Verify the script is wired (smoke check)

bash scripts/harness-fingerprint.sh check
# fingerprint=claude-opus-4-7|1
# status=unchanged
# model=claude-opus-4-7
# harness_version=1
# notified=false

Capture an initial baseline

# Run /cauto on the controlled-baseline reference feature first
# (after /csetup has scaffolded .correctless/test-features/baseline.md)
/cauto

# Then capture the baseline (requires ≥2 qualifying runs, surfaces source slugs)
/cmodelupgrade --capture-baseline

Inspect the fingerprint state

cat .correctless/meta/harness-fingerprint.json
# {
#   "fingerprint": "claude-opus-4-7|1",
#   "harness_version": 1,
#   "model": "claude-opus-4-7",
#   "timestamp": "2026-04-26T22:17:39Z",
#   "schema_version": 1
# }

Known Limitations

model_name is not tamper-resistant (EA-005) — sourced from Claude Code’s environment. An autonomous agent with write access to env or session metadata could spoof its own model name. Single-user dev tool threat model accepts this.
Mid-session changes are not detected (EA-003) — sessions started before a HARNESS_VERSION bump continue with the old fingerprint until restart.
Per-skill granularity is out of scope — report is per-feature only. Per-skill requires audit-trail to record per-phase qa_rounds and token-tracking to backfill from cost artifacts (both upstream changes deferred).
No automatic detection of behavioral change (EA-004) — bumping HARNESS_VERSION requires human judgment. The mechanism is reactive to its own observations (>20% metric shift within one key surfaces in /cmodelupgrade), not predictive.

Test Coverage

tests/test-harness-fingerprint.sh — 110 passed, 0 failed.
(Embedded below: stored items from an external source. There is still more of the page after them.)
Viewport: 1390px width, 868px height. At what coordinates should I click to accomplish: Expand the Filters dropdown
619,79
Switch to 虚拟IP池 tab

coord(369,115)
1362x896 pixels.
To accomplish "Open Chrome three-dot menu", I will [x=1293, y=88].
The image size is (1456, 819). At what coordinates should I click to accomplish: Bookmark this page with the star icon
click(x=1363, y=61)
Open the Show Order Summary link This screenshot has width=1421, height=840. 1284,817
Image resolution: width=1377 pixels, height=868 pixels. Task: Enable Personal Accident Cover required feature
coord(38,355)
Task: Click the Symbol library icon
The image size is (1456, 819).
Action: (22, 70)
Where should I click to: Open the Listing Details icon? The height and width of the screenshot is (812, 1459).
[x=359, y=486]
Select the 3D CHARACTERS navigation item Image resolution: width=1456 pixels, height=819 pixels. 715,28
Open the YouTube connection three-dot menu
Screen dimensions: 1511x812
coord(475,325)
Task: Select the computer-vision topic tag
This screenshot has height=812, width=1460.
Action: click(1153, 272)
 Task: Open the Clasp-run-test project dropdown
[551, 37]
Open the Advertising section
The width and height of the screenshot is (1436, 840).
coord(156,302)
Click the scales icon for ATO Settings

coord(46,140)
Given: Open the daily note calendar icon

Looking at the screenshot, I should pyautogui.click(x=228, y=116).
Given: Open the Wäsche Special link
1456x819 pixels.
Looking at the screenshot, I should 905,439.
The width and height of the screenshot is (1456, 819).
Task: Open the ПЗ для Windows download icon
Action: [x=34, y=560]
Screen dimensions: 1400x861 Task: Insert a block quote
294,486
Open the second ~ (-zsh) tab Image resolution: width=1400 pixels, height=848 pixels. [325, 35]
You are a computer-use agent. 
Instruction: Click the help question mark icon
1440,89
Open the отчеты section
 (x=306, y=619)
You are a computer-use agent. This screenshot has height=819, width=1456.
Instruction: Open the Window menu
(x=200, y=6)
Covers INV-001..019, PRH-001..006, BND-001..005. Cross-suite coverage in test-architecture-drift.sh (ABS-027 presence), test-sensitive-file-guard.sh (HF-006 Edit/Write tool-path block — the former HF-002 Bash-redirect block was removed by sfg-edit-write-only; Bash writes are now accepted non-goals, AP-040), test-allowed-tools-check.sh (cmodelupgrade frontmatter), test-scripts-namespace-migration.sh (HF-PMB003: harness-fingerprint.sh installed), and test-skill-path-discovery.sh (R-005(g)-cmodelupgrade).